| Authors | Hassan Farsi,Sajad Mohamadzadeh |
|---|---|
| Journal | iranian journal of energy and environment |
| Page number | 692-705 |
| Serial number | 16 |
| Volume number | 4 |
| Paper Type | Full Paper |
| Published At | 2025 |
| Journal Type | Typographic |
| Journal Country | Iran, Islamic Republic Of |
| Journal Index | isc |
Abstract
Semantic segmentation plays a crucial role in various computer vision applications, requiring the accurate delineation of objects within an image. This study suggests a new segmentation network that is built on the U-Net architecture and has ResNet-50 as its main part to extract features efficiently at the hierarchical level. After the encoder, we add an Efficient Channel Attention Atrous Spatial Pyramid Pooling (ECA-ASPP) module to make the representation of features at different scales better. This module combines dilated convolutions with adaptive channel attention to capture long-range dependencies and improve contextual awareness. A Point-wise Spatial Attention (PSA) module is added to the decoder to improve feature maps by dynamically collecting global contextual information while keeping fine-grained spatial details. This is important for reconstructing spatial details. An extensive ablation study on the Stanford Background Dataset demonstrates the effectiveness of the proposed method.
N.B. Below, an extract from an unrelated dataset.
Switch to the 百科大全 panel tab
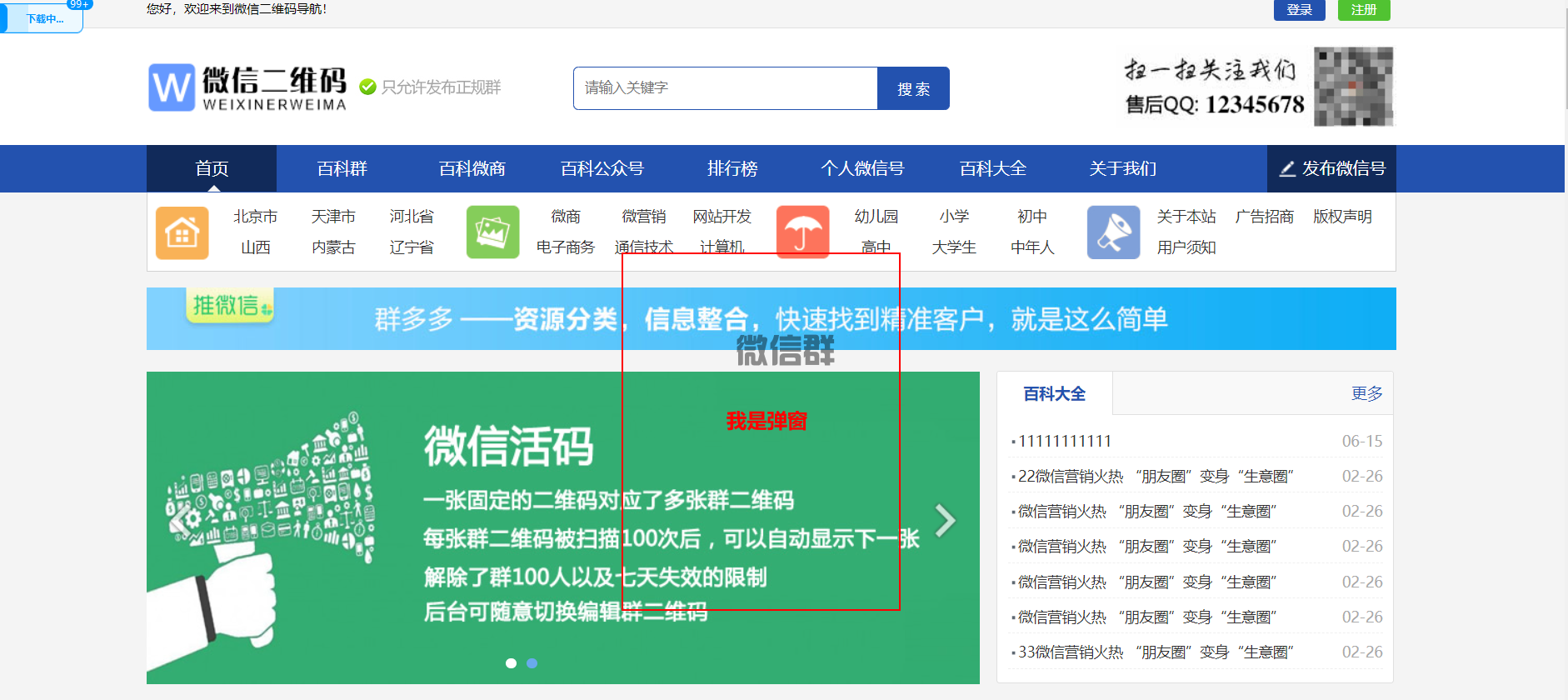This screenshot has width=1568, height=700. 1054,393
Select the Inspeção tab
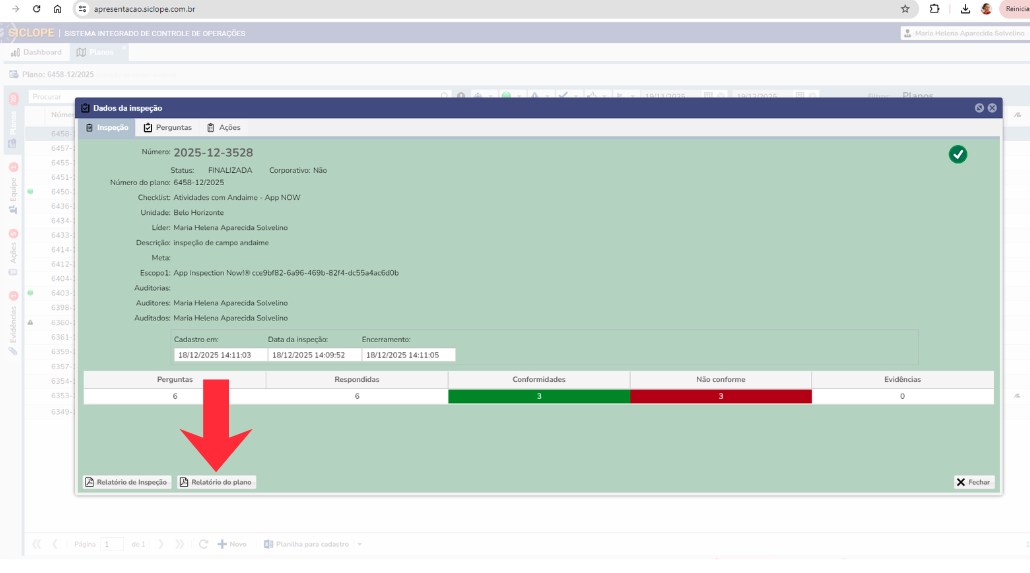 tap(107, 128)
The results show that there was a steady improvement across all segmentation categories. The variant that did the best achieved a 78.65% mIoU, which was better than baseline models. Also, when the proposed method is tested on the Cityscapes dataset, it gets an mIoU of 80.46%, which is higher than some of the best methods currently available, like DeepLabV3 and DANet. For better segmentation accuracy, these improvements show how important it is to include adaptive attention mechanisms at both the encoder and decoder levels. The suggested network strikes a good balance between performance and computational efficiency, which means it can be used in real life for tasks that need precise segmentation.